Records from a dataset:
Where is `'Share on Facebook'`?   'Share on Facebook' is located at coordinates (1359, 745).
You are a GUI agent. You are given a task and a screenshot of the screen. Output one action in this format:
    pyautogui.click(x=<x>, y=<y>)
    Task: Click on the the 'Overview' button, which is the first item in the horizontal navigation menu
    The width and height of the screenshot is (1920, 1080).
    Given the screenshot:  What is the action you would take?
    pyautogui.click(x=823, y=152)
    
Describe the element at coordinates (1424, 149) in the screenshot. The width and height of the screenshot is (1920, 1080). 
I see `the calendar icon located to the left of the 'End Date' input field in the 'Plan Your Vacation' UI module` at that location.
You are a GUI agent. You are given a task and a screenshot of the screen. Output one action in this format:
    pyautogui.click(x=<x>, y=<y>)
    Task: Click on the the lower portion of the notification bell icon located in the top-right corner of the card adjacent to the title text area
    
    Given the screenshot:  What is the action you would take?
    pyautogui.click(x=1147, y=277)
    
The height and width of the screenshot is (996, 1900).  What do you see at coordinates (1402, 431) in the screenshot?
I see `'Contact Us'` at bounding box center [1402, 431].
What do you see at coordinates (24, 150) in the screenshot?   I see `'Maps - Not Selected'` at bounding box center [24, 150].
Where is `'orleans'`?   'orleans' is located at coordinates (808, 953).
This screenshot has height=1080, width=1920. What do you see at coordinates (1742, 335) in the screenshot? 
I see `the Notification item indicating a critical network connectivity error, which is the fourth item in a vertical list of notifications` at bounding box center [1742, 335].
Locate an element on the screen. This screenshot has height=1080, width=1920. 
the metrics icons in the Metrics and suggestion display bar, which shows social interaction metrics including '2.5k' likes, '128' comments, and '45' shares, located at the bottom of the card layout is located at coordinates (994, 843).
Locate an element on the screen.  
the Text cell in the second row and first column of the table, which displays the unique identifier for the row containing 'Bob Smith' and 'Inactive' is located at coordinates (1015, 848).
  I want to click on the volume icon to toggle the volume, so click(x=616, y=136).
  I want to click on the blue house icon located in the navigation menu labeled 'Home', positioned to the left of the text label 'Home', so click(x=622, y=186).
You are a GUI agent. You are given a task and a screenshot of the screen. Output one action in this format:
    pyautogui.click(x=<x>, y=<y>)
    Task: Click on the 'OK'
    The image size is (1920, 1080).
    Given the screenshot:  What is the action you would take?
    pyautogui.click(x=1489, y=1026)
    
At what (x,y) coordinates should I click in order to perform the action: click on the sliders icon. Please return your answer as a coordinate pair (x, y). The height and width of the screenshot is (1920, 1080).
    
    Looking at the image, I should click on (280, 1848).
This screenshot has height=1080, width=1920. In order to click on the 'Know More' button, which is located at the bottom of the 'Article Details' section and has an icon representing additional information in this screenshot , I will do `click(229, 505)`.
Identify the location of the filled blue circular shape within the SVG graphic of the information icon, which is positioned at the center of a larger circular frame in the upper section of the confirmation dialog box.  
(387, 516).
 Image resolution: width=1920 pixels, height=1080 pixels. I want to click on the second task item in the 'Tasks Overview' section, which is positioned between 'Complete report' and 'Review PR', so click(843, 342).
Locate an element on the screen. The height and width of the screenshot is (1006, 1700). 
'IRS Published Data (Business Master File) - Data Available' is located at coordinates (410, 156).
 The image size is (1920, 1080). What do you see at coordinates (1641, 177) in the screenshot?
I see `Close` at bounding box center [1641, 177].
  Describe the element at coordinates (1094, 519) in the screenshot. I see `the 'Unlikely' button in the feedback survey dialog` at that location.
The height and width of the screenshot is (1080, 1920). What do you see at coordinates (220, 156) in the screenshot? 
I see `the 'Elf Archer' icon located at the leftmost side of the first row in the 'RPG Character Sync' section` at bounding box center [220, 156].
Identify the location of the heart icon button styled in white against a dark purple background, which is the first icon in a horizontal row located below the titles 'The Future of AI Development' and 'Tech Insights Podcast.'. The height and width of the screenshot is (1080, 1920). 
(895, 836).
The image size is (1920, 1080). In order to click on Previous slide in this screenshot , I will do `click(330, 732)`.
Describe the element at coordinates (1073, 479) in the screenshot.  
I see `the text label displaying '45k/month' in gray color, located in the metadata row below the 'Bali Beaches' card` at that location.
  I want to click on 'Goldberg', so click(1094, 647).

# Exercise directions
Identify and copy every line in the entries above that contains the word "first". Matching is case-sensitive.

# Response
    Task: Click on the the 'Overview' button, which is the first item in the horizontal navigation menu
the Text cell in the second row and first column of the table, which displays the unique identifier for the row containing 'Bob Smith' and 'Inactive' is located at coordinates (1015, 848).
I see `the 'Elf Archer' icon located at the leftmost side of the first row in the 'RPG Character Sync' section` at bounding box center [220, 156].
Identify the location of the heart icon button styled in white against a dark purple background, which is the first icon in a horizontal row located below the titles 'The Future of AI Development' and 'Tech Insights Podcast.'. The height and width of the screenshot is (1080, 1920). 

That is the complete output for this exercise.